───── Selected extract ─────

This has the big advantage that the compiler can enforce expected behavior.
Memory Management
About the memory management itself, not a whole lot can be said. The CMemoryBase
class has three methods that use the allocator.
protected:
void Allocate(size_t size) {
m_Allocator.Allocate(m_ptr, m_size, size);
}
void DeAllocate() {
m_Allocator.DeAllocate(m_ptr, m_size);
}
void Resize(size_t newSize) {
m_Allocator.Resize(m_ptr, m_size, newSize);
}
These methods are protected
for now. Their accessibility will be modified by the classes deriving from CMemoryBase
in order to enforce the contract implied by the base.
Constructors and Assignment
The constructor and destructor are trivial as well.

─────

### [Task instructions]
A - Retype everything in the memory management excerpt from "This has the" down to "use the allocator.".
B - Rewrite the paragraph of the memory management excerpt that begins "About the memory management itself" in fewer words, keeping its main facts.
The entries after the memory management excerpt aren't needed.

───── Dataset excerpts ─────

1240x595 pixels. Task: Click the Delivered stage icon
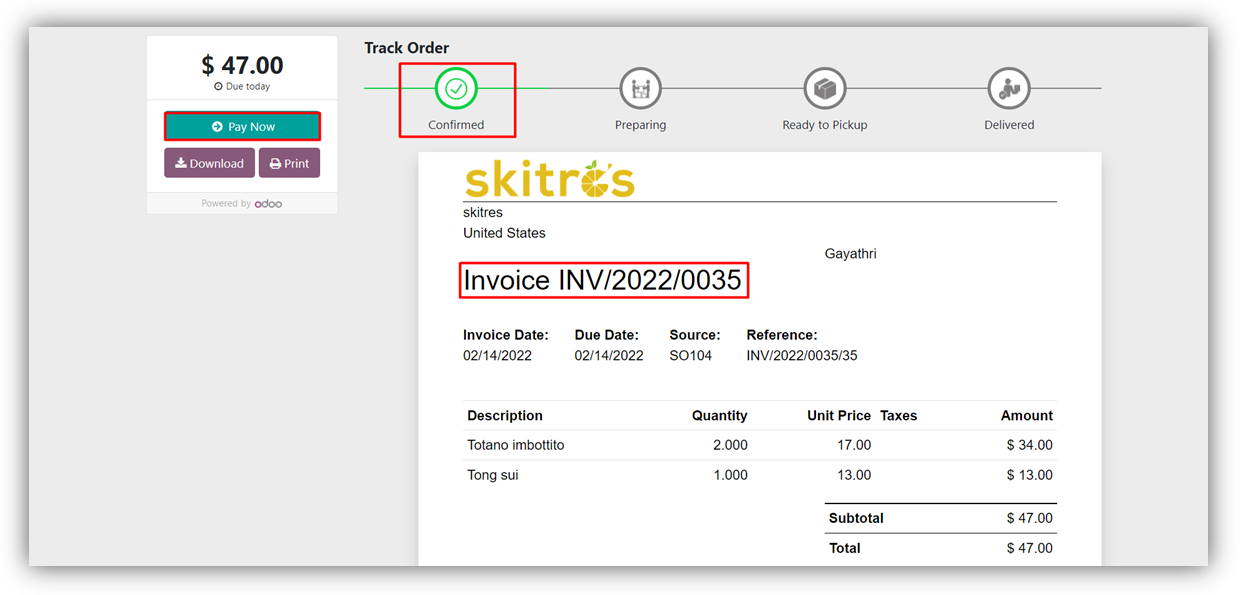1009,89
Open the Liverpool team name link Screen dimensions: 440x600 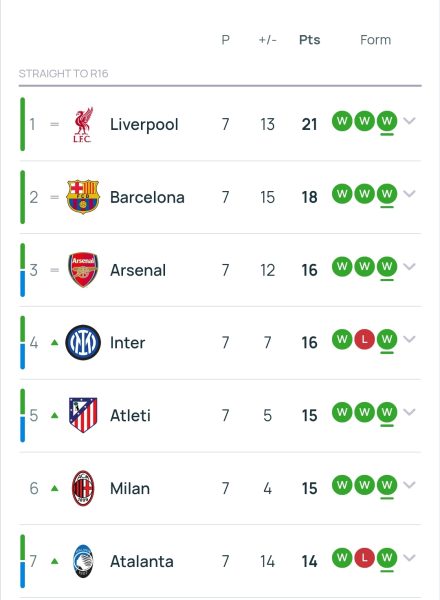144,125
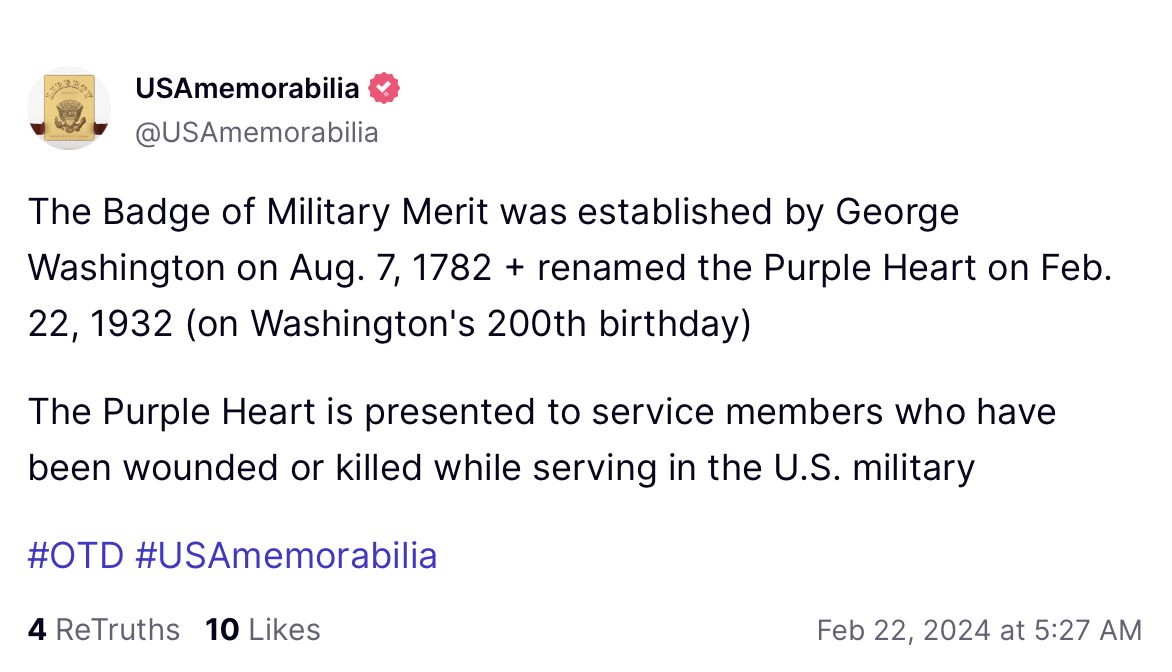Click the number 10 beside Likes

(x=222, y=630)
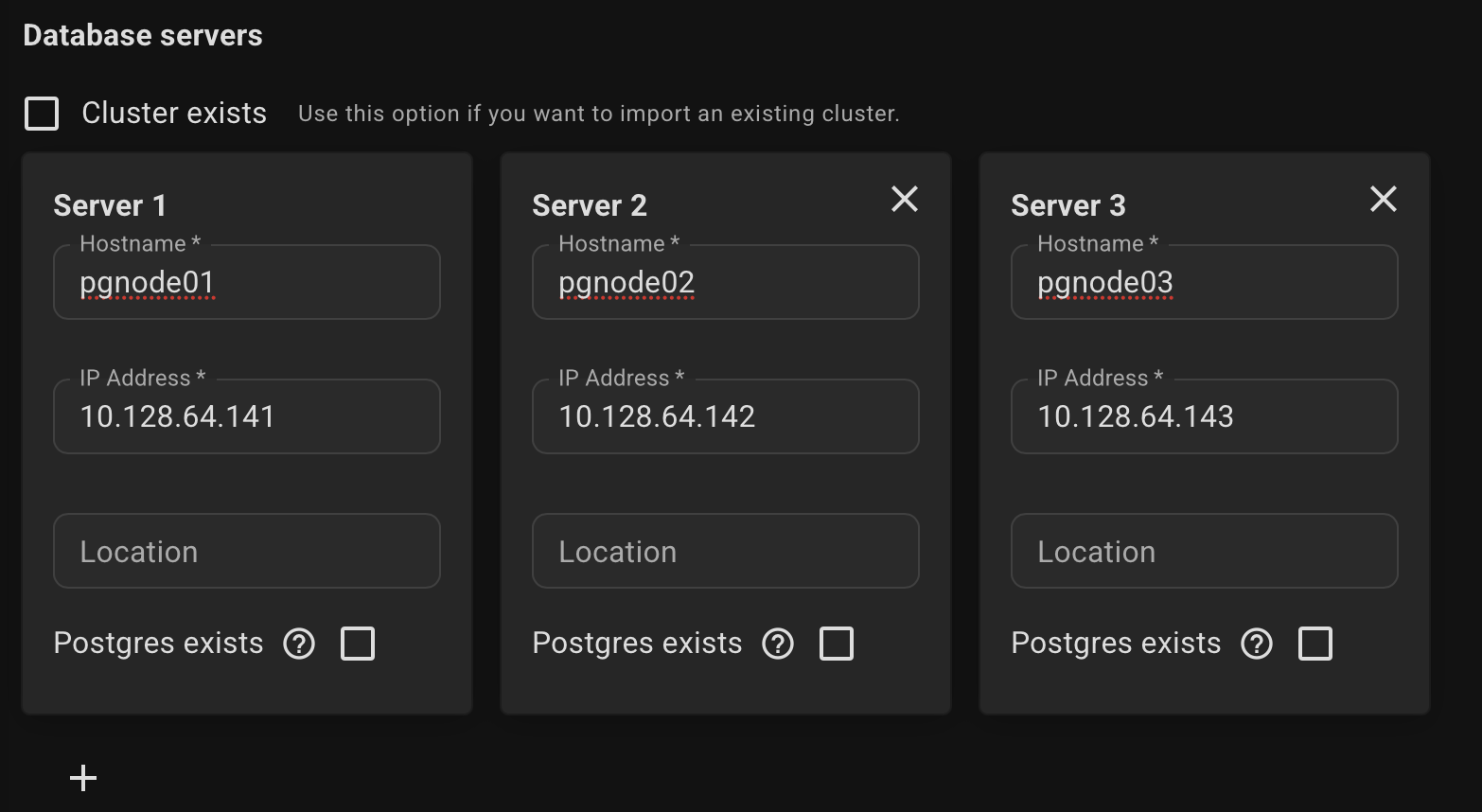Select the Hostname field containing pgnode01
The width and height of the screenshot is (1482, 812).
point(246,282)
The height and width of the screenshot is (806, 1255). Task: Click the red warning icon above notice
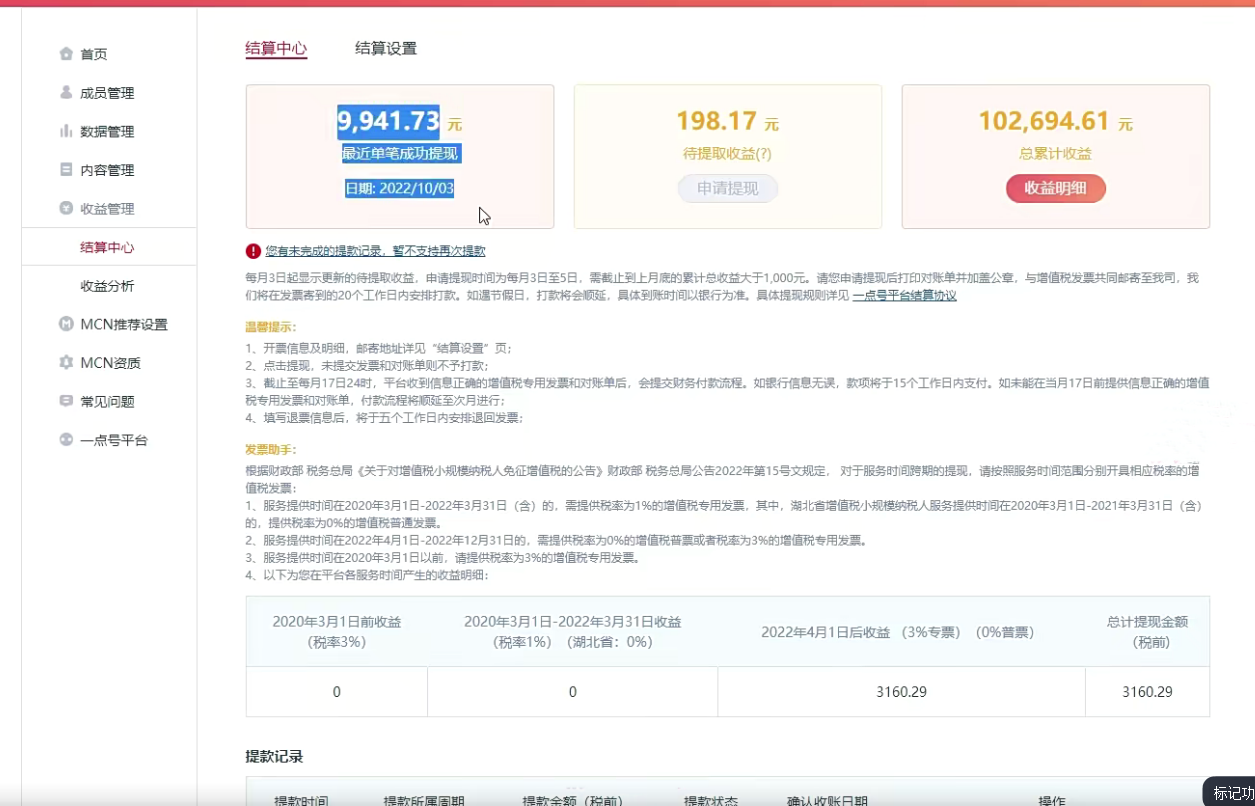pyautogui.click(x=254, y=251)
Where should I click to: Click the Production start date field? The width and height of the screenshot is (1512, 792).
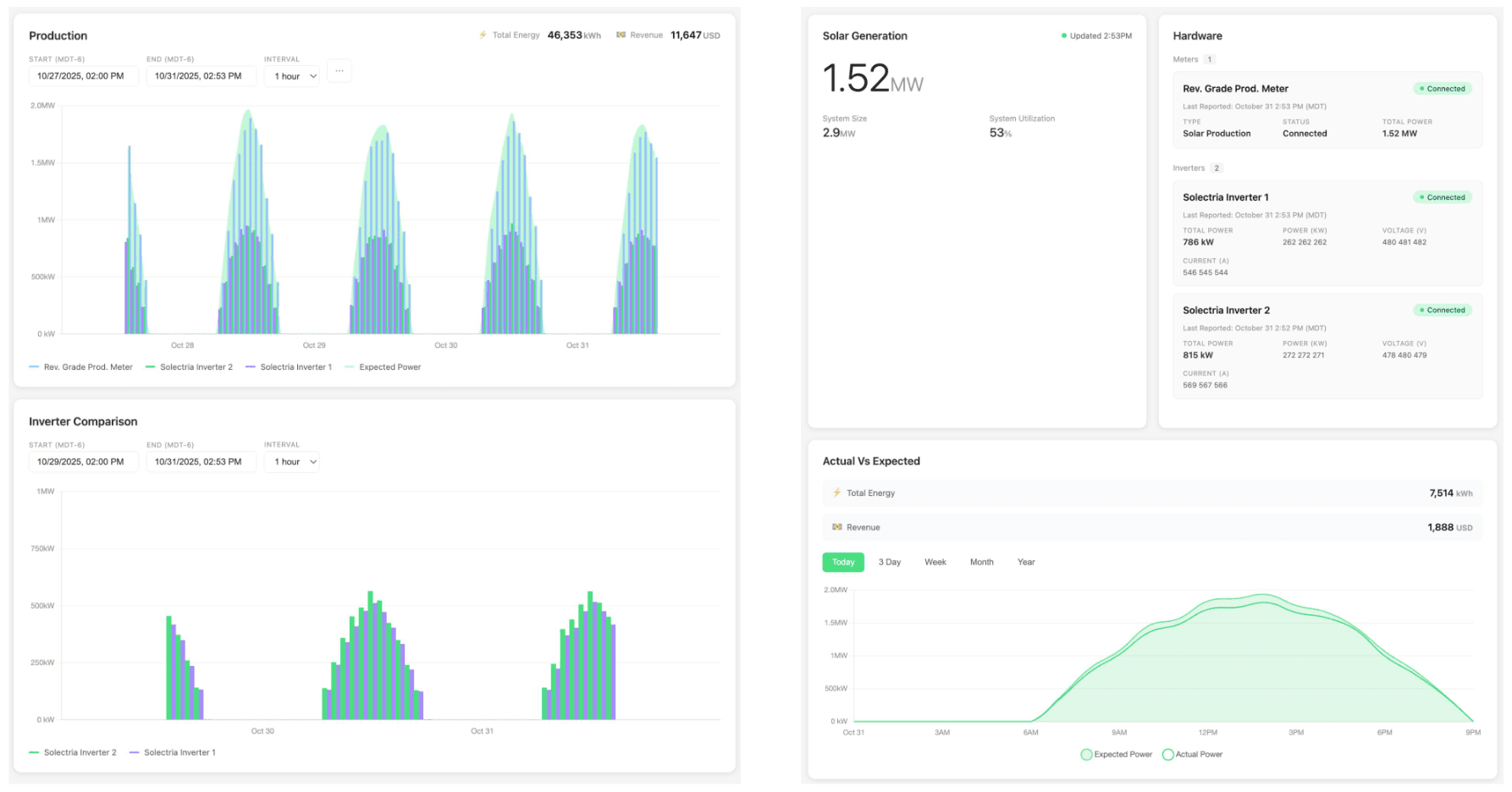83,75
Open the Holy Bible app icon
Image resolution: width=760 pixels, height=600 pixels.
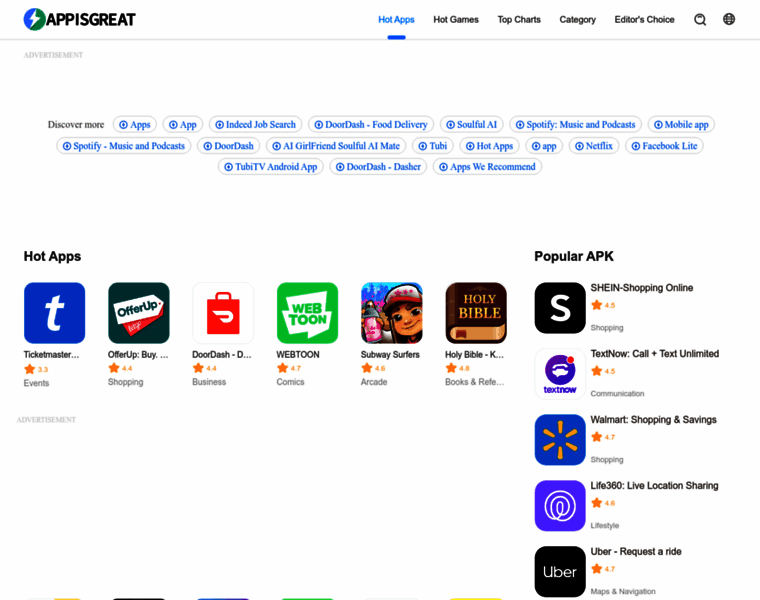476,313
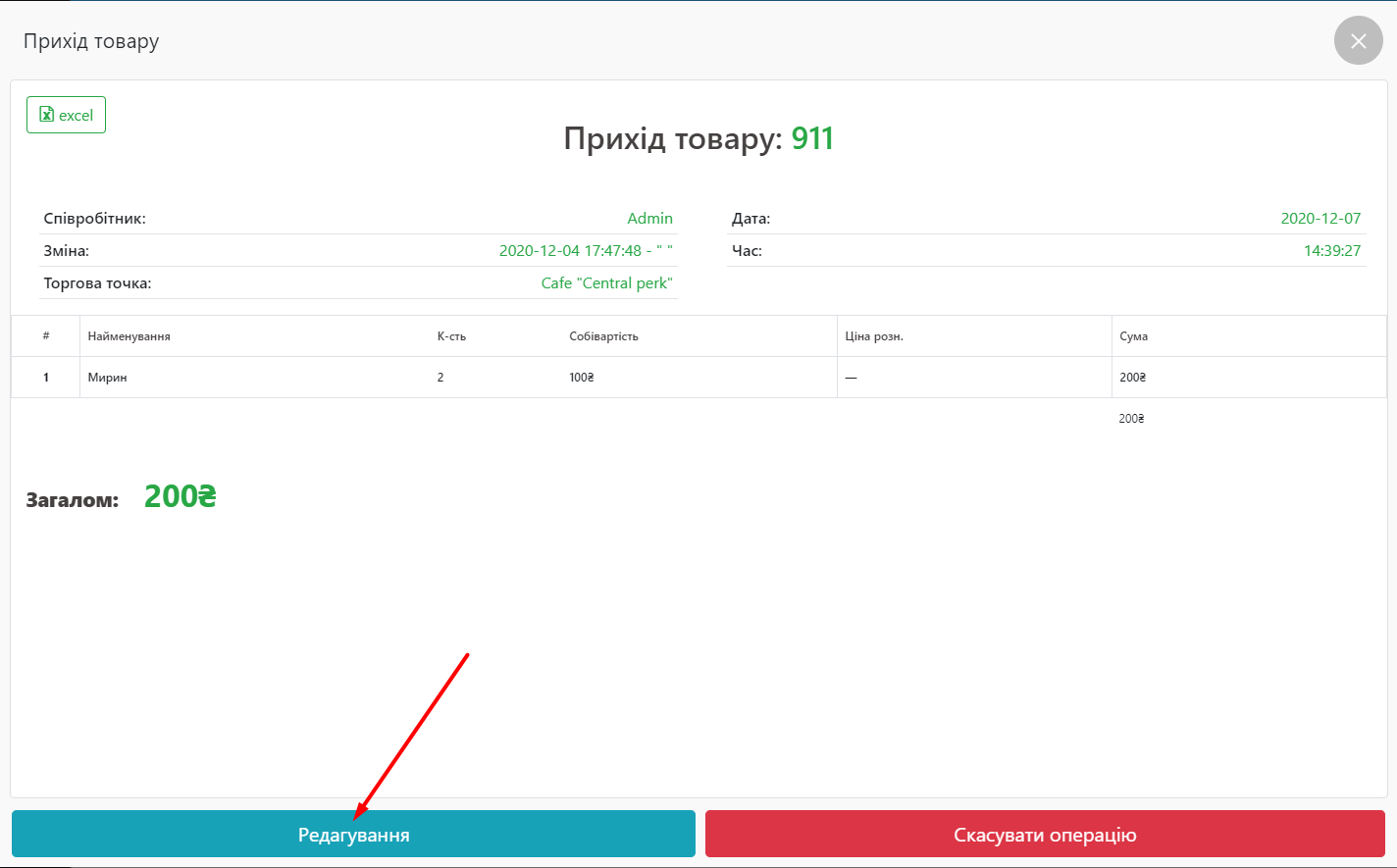Click Скасувати операцію button
Viewport: 1397px width, 868px height.
pyautogui.click(x=1045, y=835)
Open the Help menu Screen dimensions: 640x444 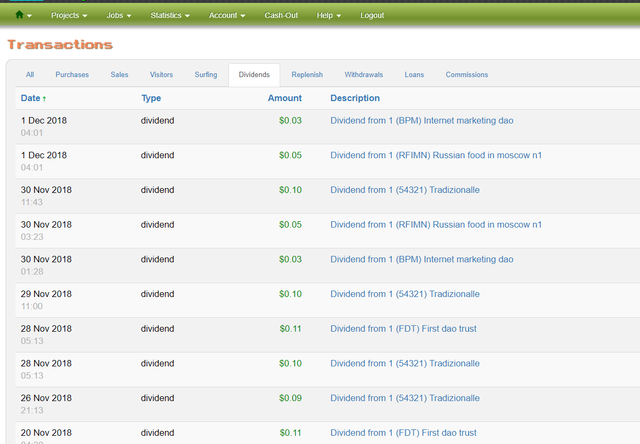coord(328,16)
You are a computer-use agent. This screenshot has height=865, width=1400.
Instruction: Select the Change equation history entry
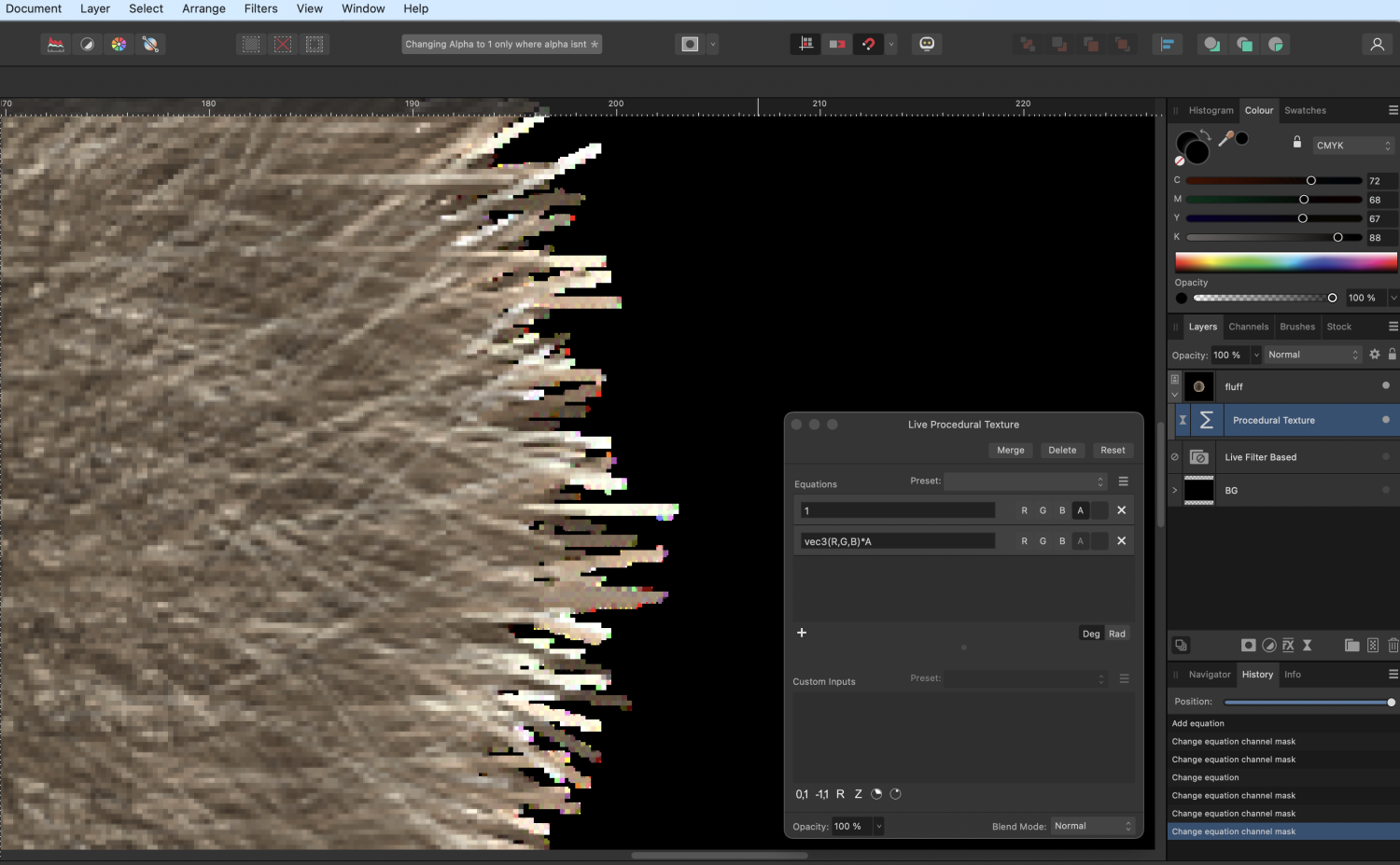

─────

### [Written answers]
A -
This has the big advantage that the compiler can enforce expected behavior.
Memory Management
About the memory management itself, not a whole lot can be said. The CMemoryBase
class has three methods that use the allocator.

B - Little can be said about the memory management itself; the CMemoryBase class has three methods that use the allocator.